**TASK BRIEF**
Please repeat word for word the line containing "Select the sim rig cockpit icon" and every following line up to and including the last one below, pictures excluded.

Dataset entries
┄┄┄┄┄┄┄┄┄┄

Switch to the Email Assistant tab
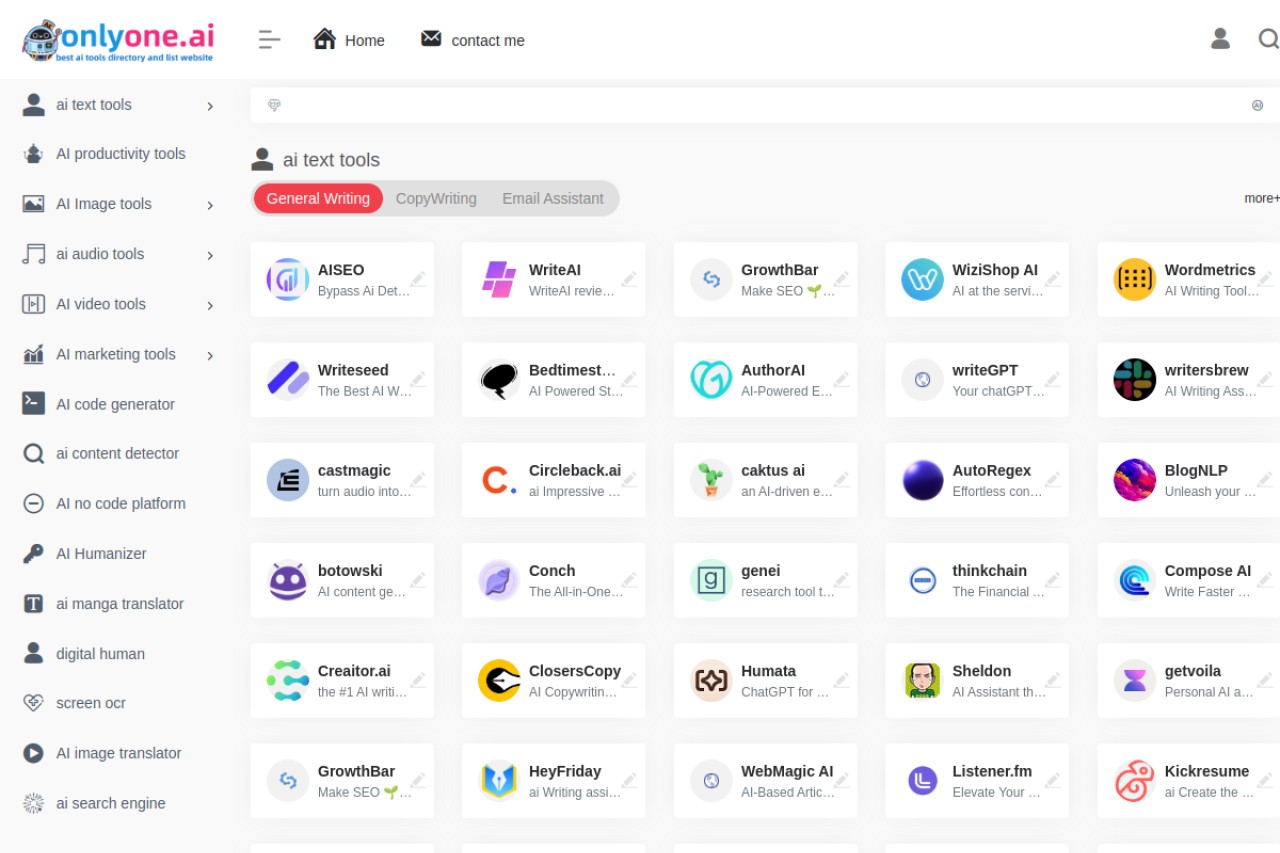 (x=553, y=198)
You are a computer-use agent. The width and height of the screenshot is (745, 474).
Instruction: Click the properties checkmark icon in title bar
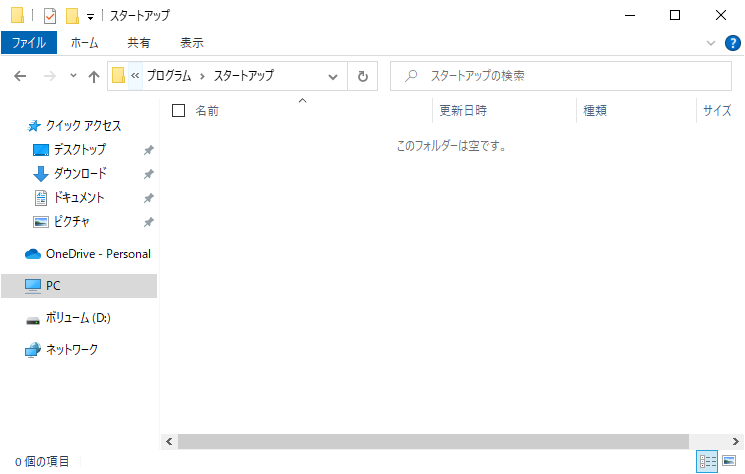50,16
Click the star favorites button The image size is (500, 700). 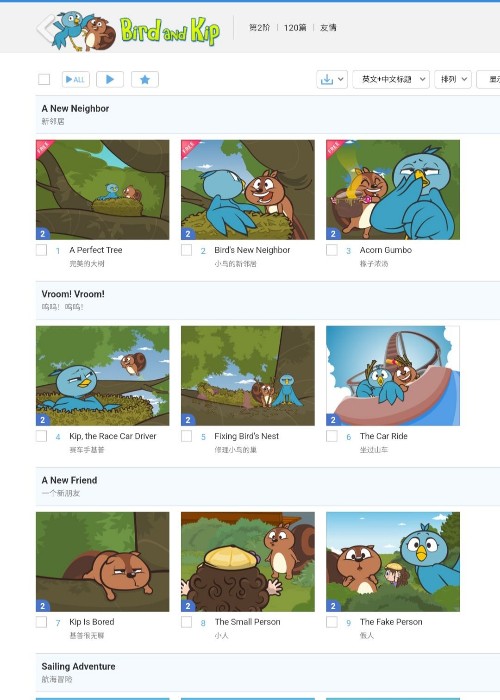click(145, 79)
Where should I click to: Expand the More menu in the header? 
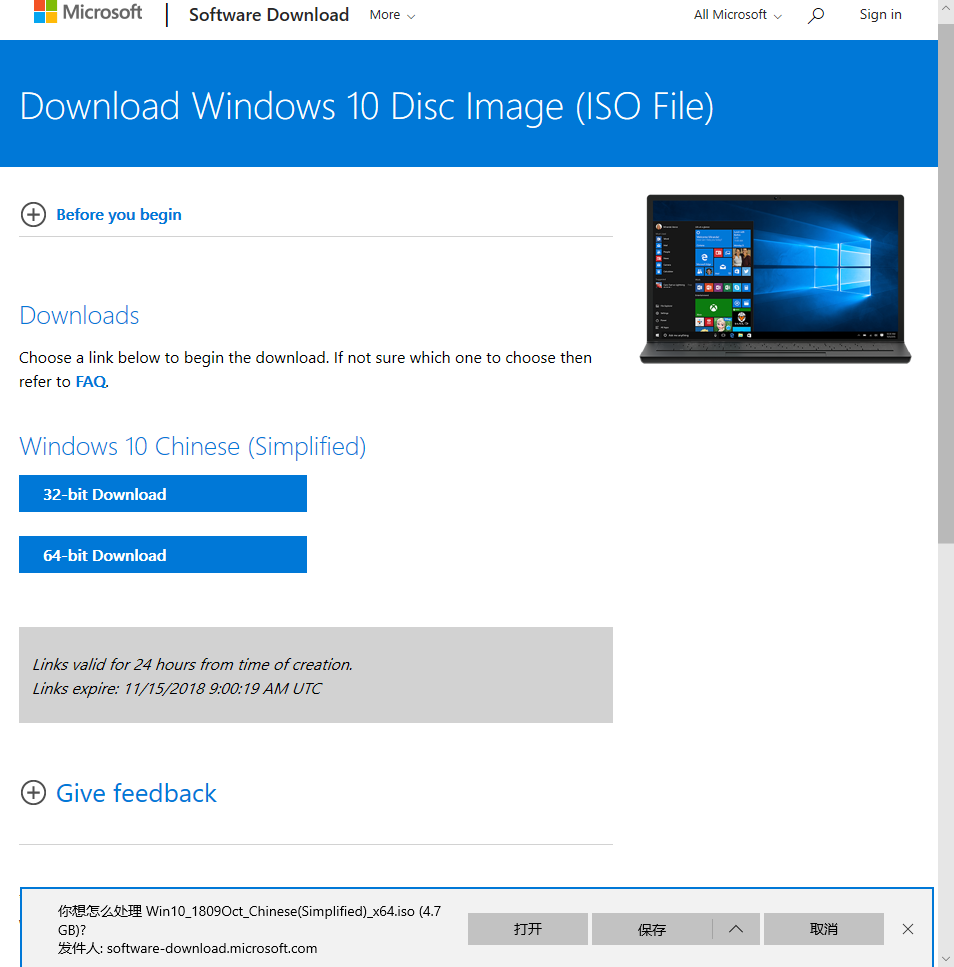[392, 15]

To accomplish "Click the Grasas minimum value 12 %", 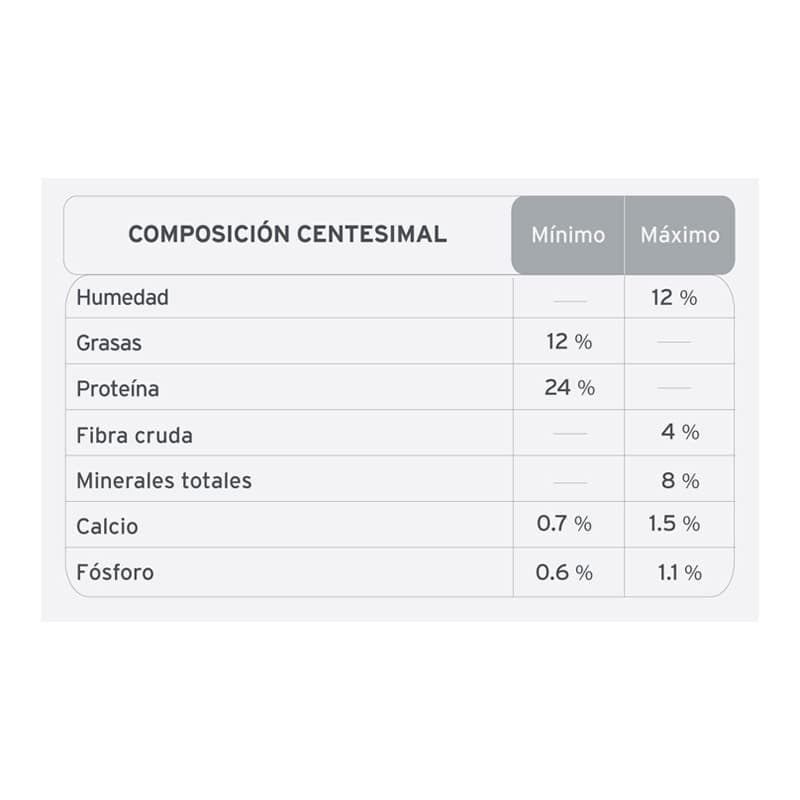I will [x=569, y=342].
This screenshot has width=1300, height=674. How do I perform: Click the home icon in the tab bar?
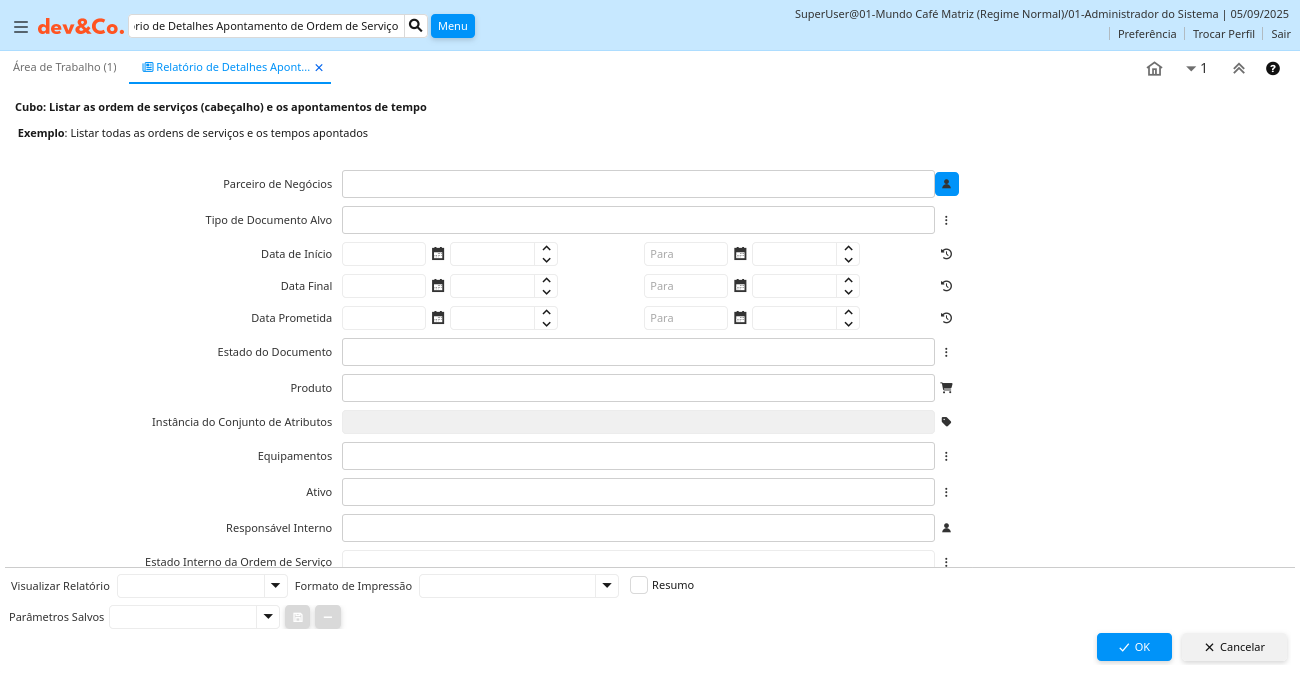[x=1154, y=68]
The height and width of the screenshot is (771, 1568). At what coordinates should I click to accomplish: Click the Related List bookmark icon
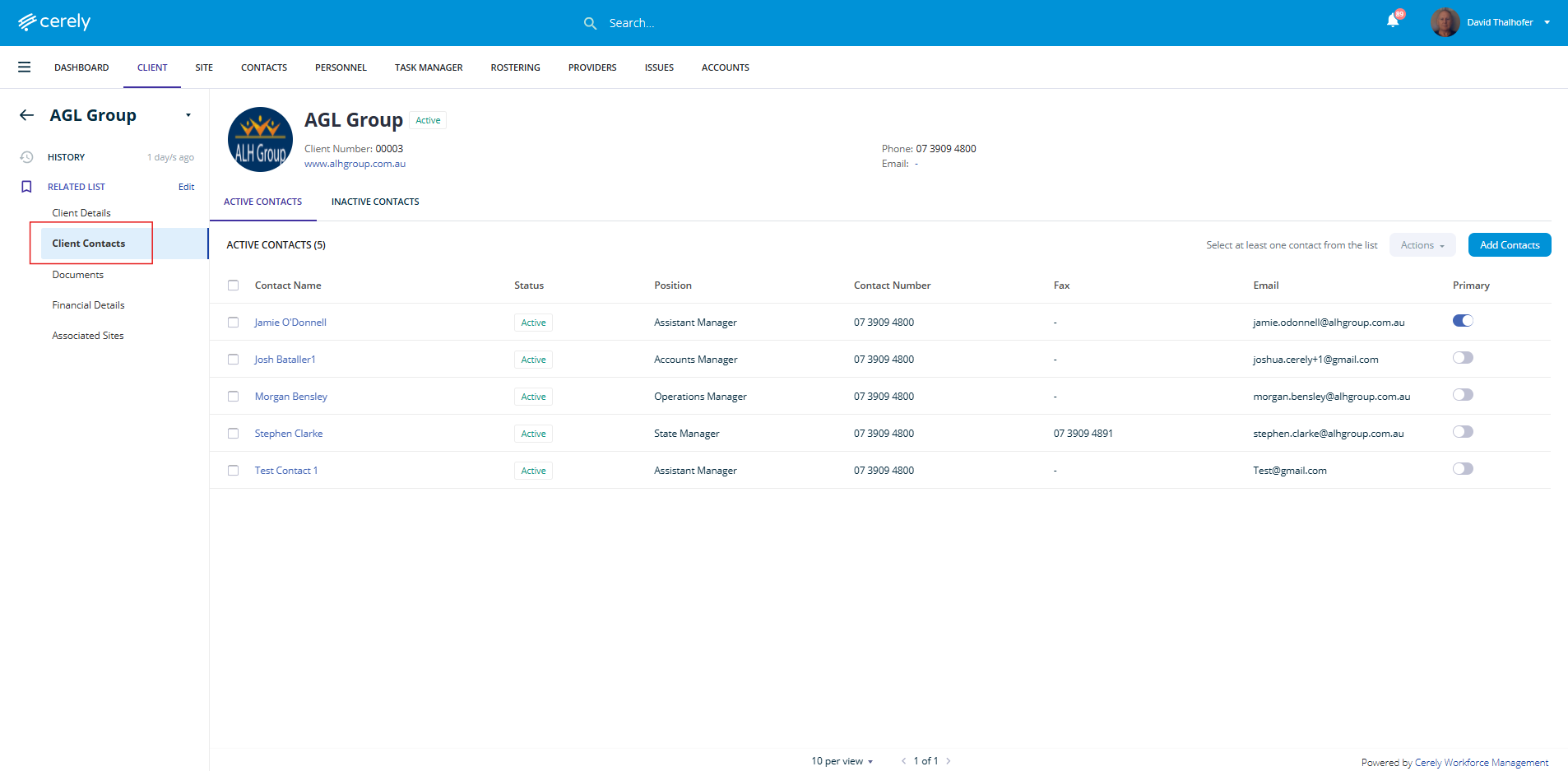click(26, 187)
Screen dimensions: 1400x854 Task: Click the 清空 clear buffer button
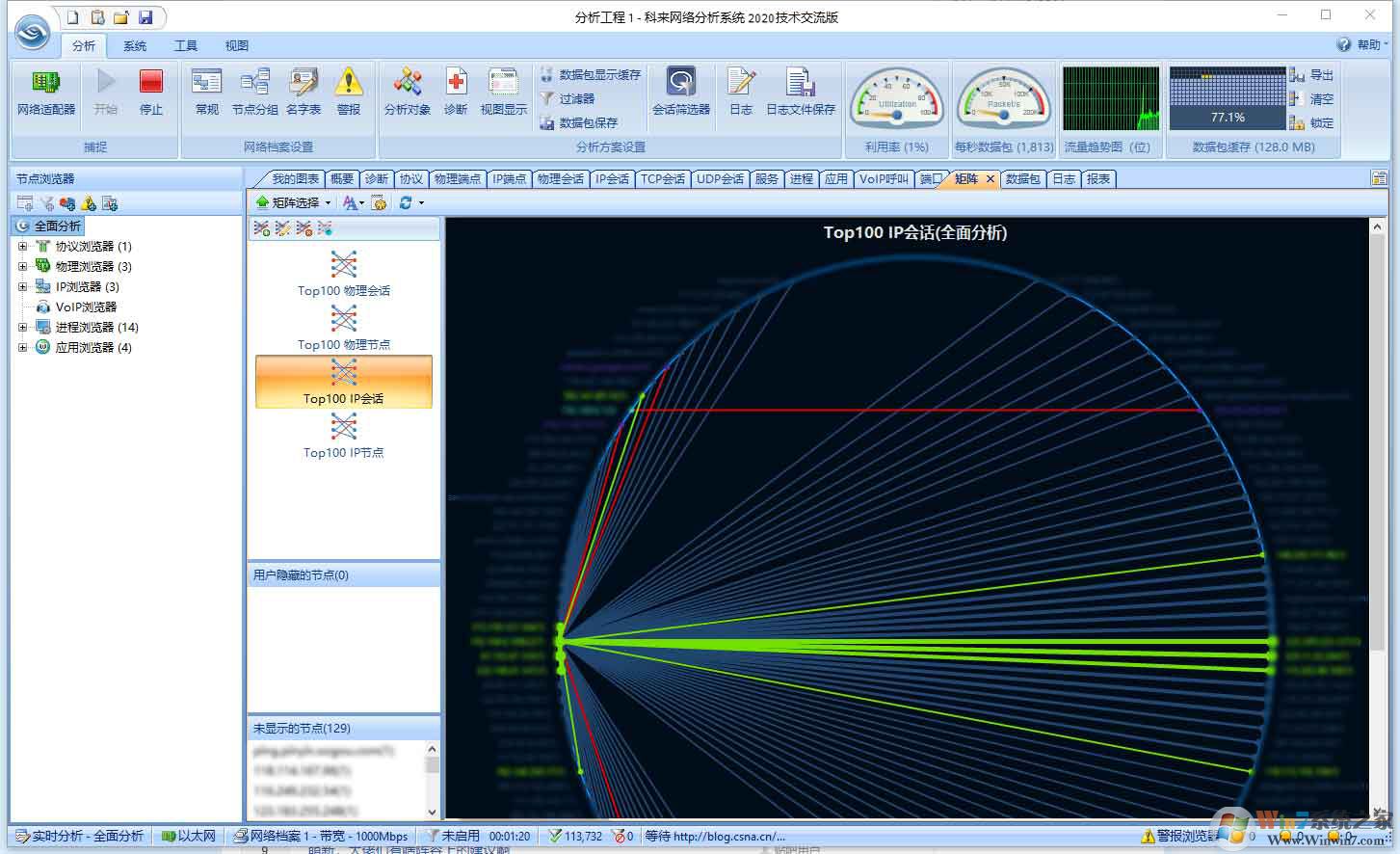(x=1311, y=99)
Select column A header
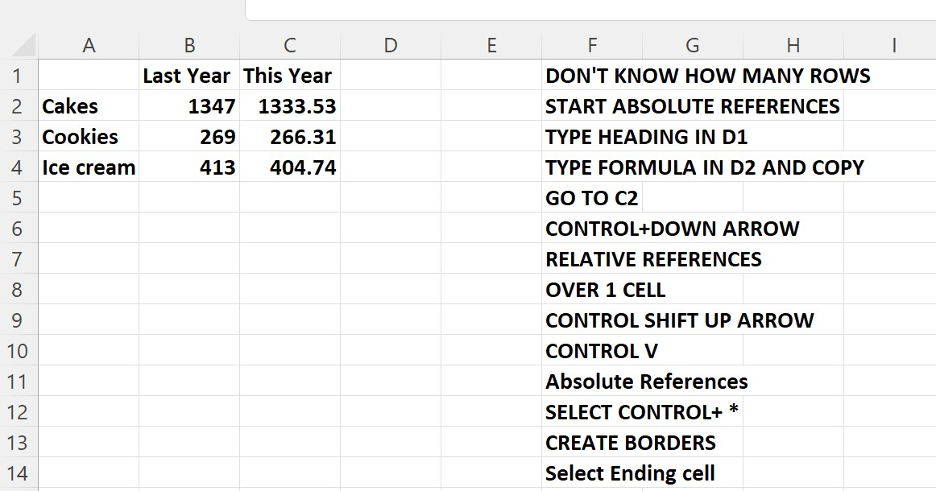Screen dimensions: 936x492 [x=89, y=45]
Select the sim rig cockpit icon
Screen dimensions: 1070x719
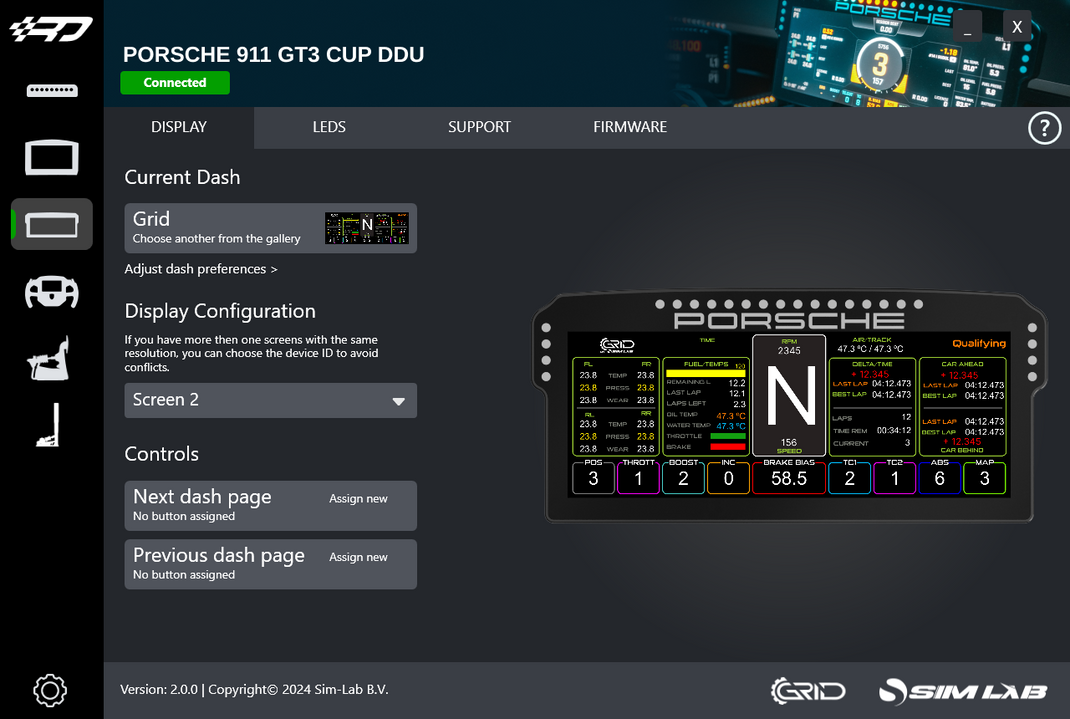click(x=51, y=358)
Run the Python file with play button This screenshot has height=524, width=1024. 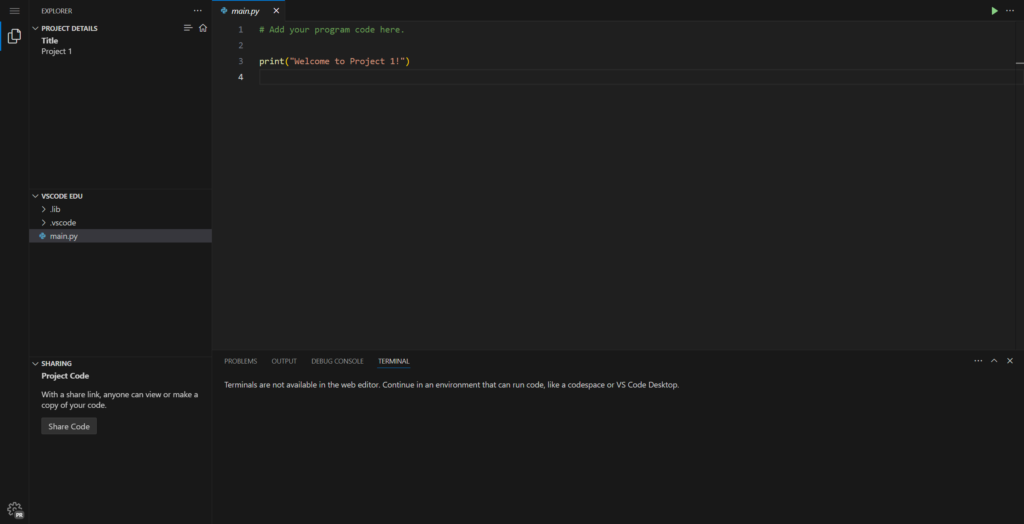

┄┄┄┄┄┄┄┄┄┄

**SOLUTION BELOW**
Select the sim rig cockpit icon
Screen dimensions: 1070x719
click(x=51, y=358)
Run the Python file with play button This screenshot has height=524, width=1024. 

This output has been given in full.